Tijdens de zomermaanden gaan veel studenten aan de slag in de horeca, een van de sectoren waar de arbeidskrapte het hevigst woedt. Dat komt onder meer omdat heel wat vaste medewerkers er snel vertrekken, zo blijkt nu uit nieuw onderzoek van Acerta. Vier op de tien werknemers die hun job opzeggen, vertrekken binnen het jaar in de horeca. 61,8% vertrekt er zelfs binnen de twee jaar. Daarmee staat de sector op de tweede plaats in de rangschikking waar werknemers het snelst zelf opstappen. Enkel in de interim- en dienstenchequesector verlaat een nog groter deel van de vertrekkers binnen de twee jaar hun bedrijf (69%).

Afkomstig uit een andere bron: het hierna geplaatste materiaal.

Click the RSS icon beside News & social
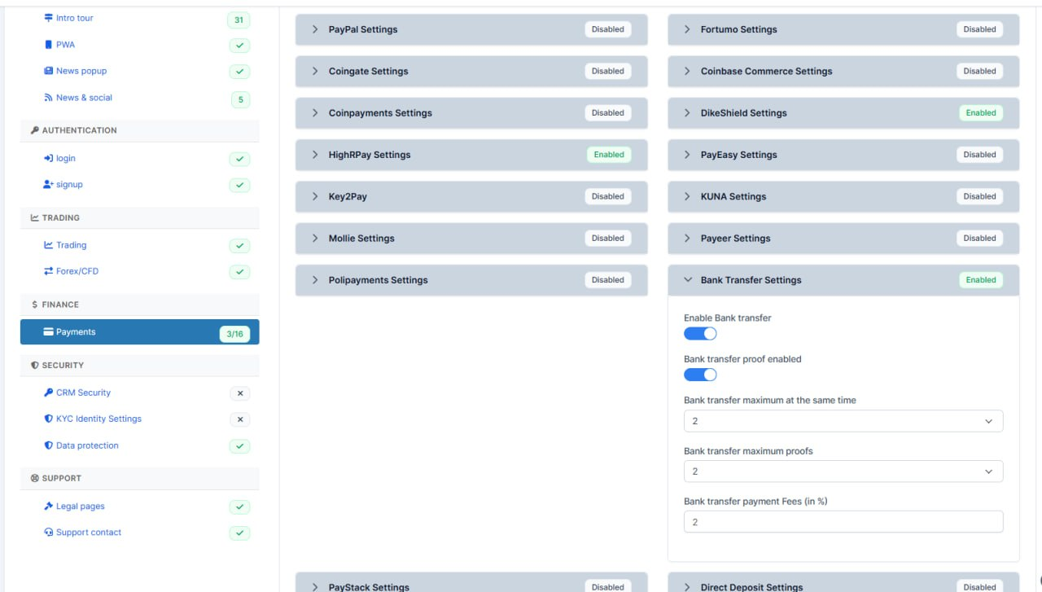 (x=48, y=98)
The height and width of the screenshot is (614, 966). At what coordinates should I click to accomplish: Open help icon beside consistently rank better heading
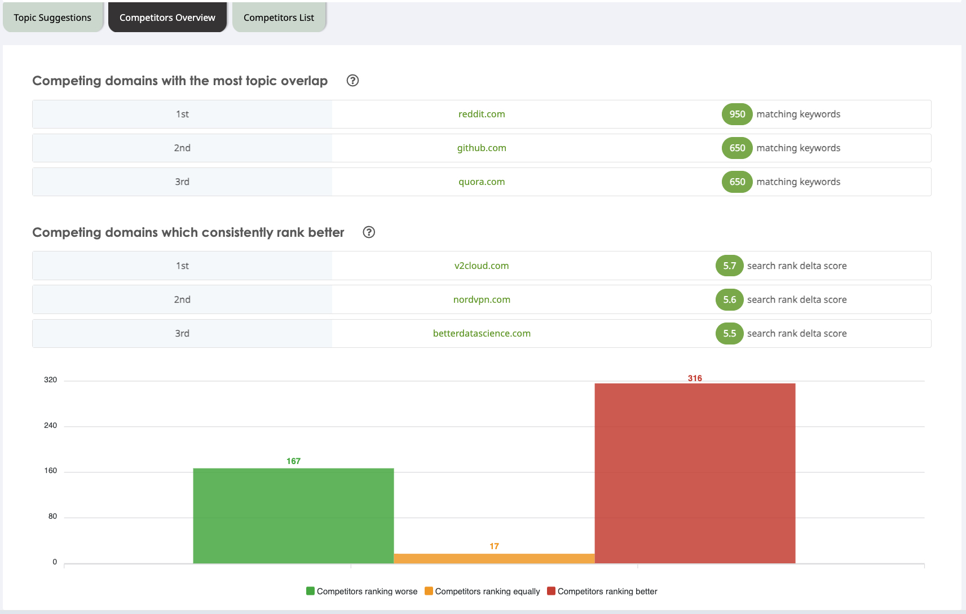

Verloop over alle sectoren heen
Ook over alle sectoren heen, zijn er veel werknemers die snel van job veranderen. Van alle contracten van onbepaalde duur die op initiatief van de werknemer of in onderling overleg worden beëindigd, gebeurt dat in 3 op de 10 gevallen binnen het eerste jaar. De helft van de vertrekken (48%) doet zich voor in de eerste twee jaar, driekwart (75,5%) binnen de eerste 5 jaar.
Jongeren vertrekken snelst
De cijfers tonen ook verschillen naargelang de leeftijd. Vooral jongeren onder de 25 vertrekken het snelst. Meer dan de helft (53,2%) van min-25-jarigen die het bedrijf verlaten, doet dat binnen het jaar. En al bij al liggen de cijfers ook bij de oudste leeftijdscategorie nog hoog: dat bij de 55-plussers een kwart (23,5%) binnen het jaar en ruim de helft (53%) binnen de vijf jaar is vertrokken, is iets waar bedrijven best op anticiperen.
Over de cijfers
De verzamelde gegevens zijn gebaseerd op de werkelijke gegevens van een set van 260.000 werknemers met een overeenkomst van onbepaalde duur in dienst bij meer dan 40.000 werkgevers uit de private sector, waartoe zowel kmo’s als grote ondernemingen behoren.